**What the task asks**
From the data underneath, reproduce exactly the stretch that begins at the line with "Given: Click the yellow" and ends after the line with "This screenshot has height=847, width=1219.".

** Records provided follows **

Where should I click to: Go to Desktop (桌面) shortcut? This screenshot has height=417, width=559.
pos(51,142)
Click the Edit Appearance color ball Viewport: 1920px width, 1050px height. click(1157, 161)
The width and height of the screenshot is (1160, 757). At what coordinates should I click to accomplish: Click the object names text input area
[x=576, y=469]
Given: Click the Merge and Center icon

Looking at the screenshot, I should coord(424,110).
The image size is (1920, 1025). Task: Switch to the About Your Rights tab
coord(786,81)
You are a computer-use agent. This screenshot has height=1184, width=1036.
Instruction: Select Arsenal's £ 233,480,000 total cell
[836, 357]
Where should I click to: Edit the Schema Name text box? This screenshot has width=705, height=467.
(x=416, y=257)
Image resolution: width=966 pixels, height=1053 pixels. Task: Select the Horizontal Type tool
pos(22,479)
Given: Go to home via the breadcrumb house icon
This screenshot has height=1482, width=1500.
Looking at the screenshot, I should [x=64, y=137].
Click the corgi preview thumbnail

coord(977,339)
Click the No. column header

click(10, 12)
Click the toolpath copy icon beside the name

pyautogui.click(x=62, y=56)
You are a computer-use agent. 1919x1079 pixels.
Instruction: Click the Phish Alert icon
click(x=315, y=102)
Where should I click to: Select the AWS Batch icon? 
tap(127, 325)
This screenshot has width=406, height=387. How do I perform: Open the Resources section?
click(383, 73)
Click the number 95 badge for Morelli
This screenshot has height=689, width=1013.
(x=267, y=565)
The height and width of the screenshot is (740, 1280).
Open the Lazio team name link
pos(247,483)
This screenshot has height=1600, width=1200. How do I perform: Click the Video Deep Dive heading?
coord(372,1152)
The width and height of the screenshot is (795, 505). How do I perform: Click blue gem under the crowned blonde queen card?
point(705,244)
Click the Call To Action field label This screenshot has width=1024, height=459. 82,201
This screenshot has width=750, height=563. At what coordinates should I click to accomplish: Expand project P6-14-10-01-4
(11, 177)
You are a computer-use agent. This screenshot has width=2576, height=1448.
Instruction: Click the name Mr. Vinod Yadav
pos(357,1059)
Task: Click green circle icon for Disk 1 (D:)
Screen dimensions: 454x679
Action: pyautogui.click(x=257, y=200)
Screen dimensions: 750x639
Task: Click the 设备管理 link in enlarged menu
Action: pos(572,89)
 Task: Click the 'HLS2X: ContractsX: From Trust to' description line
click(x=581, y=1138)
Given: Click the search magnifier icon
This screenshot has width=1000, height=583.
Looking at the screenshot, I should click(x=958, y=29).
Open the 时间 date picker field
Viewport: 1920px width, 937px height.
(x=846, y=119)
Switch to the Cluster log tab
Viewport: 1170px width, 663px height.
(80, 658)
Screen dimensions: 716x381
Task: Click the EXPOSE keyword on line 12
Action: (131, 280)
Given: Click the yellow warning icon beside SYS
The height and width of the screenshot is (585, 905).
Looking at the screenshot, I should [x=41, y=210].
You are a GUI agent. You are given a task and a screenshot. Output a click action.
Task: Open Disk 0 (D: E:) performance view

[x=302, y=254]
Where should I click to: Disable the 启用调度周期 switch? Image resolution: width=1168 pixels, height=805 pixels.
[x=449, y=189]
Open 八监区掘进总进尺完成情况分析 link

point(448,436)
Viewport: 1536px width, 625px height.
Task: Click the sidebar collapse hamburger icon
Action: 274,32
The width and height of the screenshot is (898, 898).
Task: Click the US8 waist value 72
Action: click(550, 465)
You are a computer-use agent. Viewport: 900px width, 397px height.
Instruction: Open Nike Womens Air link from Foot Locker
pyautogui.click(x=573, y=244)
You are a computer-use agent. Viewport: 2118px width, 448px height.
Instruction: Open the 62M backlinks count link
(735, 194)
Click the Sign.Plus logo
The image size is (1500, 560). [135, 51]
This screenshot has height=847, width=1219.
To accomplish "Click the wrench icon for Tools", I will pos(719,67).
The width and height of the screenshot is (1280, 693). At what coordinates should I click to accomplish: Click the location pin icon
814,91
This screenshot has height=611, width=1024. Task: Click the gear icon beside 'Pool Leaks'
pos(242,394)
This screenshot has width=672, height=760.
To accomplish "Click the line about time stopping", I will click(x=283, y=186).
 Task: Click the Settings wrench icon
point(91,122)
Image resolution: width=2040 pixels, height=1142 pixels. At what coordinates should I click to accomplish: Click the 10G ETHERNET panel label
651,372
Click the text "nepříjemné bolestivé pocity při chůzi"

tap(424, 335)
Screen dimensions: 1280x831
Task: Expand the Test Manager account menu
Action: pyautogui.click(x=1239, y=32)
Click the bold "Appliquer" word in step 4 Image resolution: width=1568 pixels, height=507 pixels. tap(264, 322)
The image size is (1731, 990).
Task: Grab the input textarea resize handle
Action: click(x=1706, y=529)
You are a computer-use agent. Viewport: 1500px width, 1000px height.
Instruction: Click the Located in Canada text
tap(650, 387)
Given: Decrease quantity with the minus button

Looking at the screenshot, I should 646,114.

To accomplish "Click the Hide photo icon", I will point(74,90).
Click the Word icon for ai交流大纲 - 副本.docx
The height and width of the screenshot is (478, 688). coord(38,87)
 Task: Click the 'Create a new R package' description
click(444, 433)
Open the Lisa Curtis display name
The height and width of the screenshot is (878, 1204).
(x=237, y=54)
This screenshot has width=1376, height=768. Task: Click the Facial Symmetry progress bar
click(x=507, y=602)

** End of Records provided **

**Result for this task**
Given: Click the yellow warning icon beside SYS
The height and width of the screenshot is (585, 905).
Looking at the screenshot, I should [x=41, y=210].
You are a GUI agent. You are given a task and a screenshot. Output a click action.
Task: Open Disk 0 (D: E:) performance view

[x=302, y=254]
Where should I click to: Disable the 启用调度周期 switch? Image resolution: width=1168 pixels, height=805 pixels.
[x=449, y=189]
Open 八监区掘进总进尺完成情况分析 link

point(448,436)
Viewport: 1536px width, 625px height.
Task: Click the sidebar collapse hamburger icon
Action: 274,32
The width and height of the screenshot is (898, 898).
Task: Click the US8 waist value 72
Action: click(550, 465)
You are a computer-use agent. Viewport: 900px width, 397px height.
Instruction: Open Nike Womens Air link from Foot Locker
pyautogui.click(x=573, y=244)
You are a computer-use agent. Viewport: 2118px width, 448px height.
Instruction: Open the 62M backlinks count link
(735, 194)
Click the Sign.Plus logo
The image size is (1500, 560). [135, 51]
This screenshot has height=847, width=1219.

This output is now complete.